Ron: That's something that we covered at this .9 months ago.

Ron: And then shut up.

Ron: Instead of in graphite, instead of it being positively charged nuclei graphics, graphite, instead of it being positive shut up.

Laura: Graphs, giraffes.

Ron: It's positively charged sheets of you haven't.

Laura: Shouted shut up at me in a while, I don't think shut up, shut up, shut up.

Ron: It's positively charged sheets of graph feet.

Laura: Positively charged sheets and.

Ron: Then the dissociated electrons hold them together.

Laura: Okay, so same as a metal, but just in a milfoy.

Ron: Yeah, in foy form.

Ron: And then those layers are covalently bonded into sheets, but there are no covalent bonds in between the sheets.

Ron: Okay.

Laura: No.

Laura: Okay.

Ron: So this allows graphite to do a couple of things that are interesting.

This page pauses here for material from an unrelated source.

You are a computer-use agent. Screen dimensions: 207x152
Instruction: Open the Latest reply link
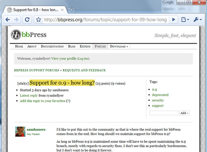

Ron: Firstly, a lot like metals, but a lot softer.

Ron: The sheets can slide over each other.

Ron: OK.

Ron: This is the whole reason why pencils work in the way that they do.

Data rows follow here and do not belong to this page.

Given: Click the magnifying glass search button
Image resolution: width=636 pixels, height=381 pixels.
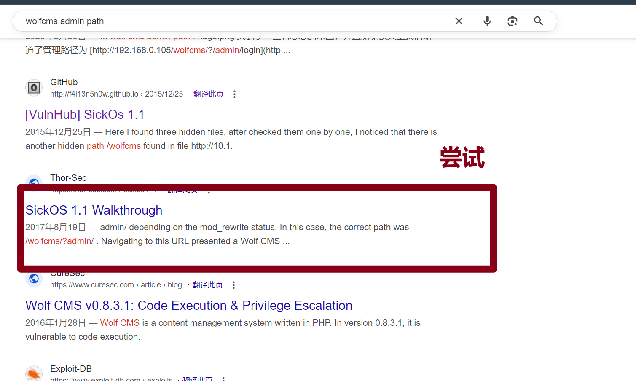Looking at the screenshot, I should [x=538, y=21].
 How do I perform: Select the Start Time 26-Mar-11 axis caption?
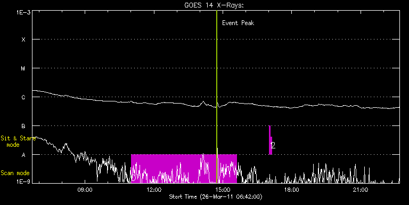(x=216, y=196)
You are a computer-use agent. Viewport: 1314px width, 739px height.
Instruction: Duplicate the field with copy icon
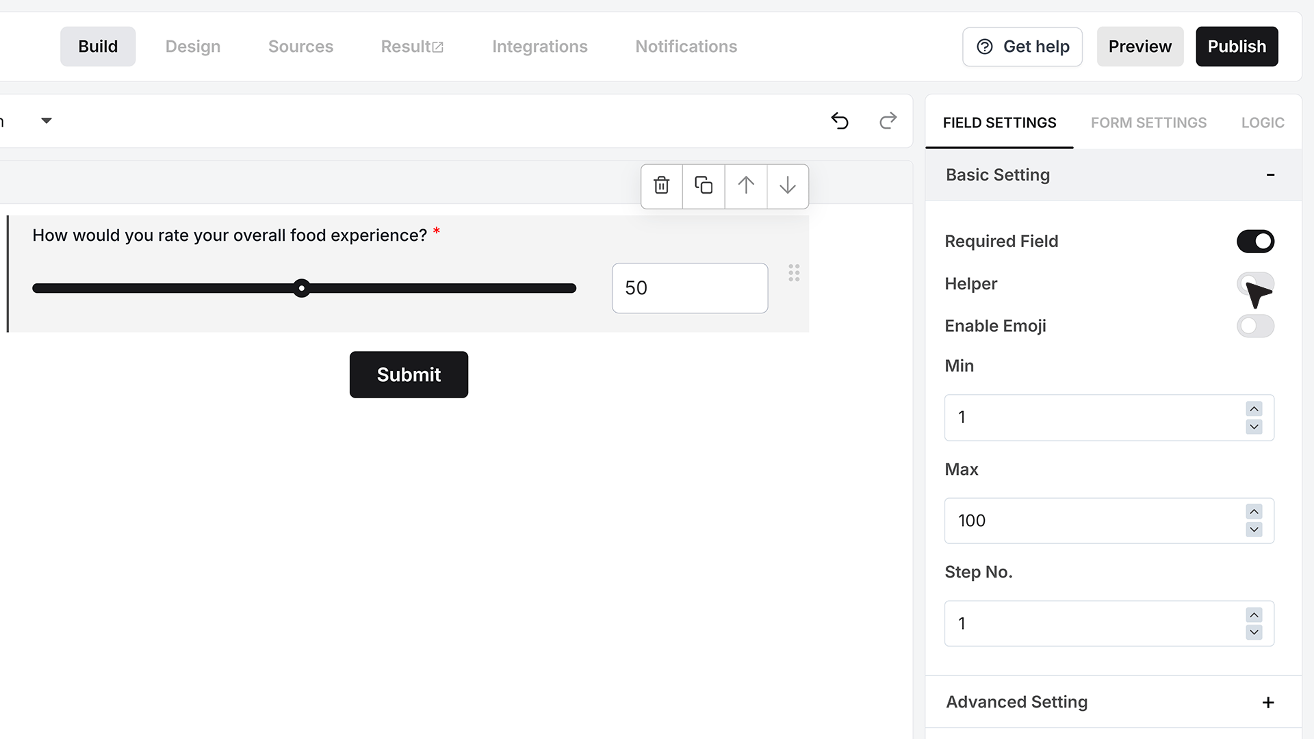click(704, 185)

Ron: Because basically what you're doing is you're wiping off sheets of graphite onto the paper.

Laura: That's magic.

Ron: Yeah.

Ron: And then, so if you had, like, if you take, like, iron, for example, ions got a lot of electrons that it dissociates and then hold together all of the positively charged nucleuses.

Ron: But in graphite, it's only one electron that's getting dissociated per carbon.

Ron: And then all of those carbon is quite spread out because of the covalent bonds between them.

Ron: So the forces actually in between the layers are quite weak.

Laura: Right, okay.

Ron: Yeah.

Ron: And then this also, because it has these disassociated electrons, it can conduct electricity as well.

Laura: Right.

Ron: So you could, if you wanted to pass a current through a pencil.

Laura: Okay.

Ron: Yeah, that's graphite.

Ron: Anything else you want to say about that?

Laura: Hey, I had to fix the plug on my Hoover again the other day, and it doesn't have it's only got two wires in it.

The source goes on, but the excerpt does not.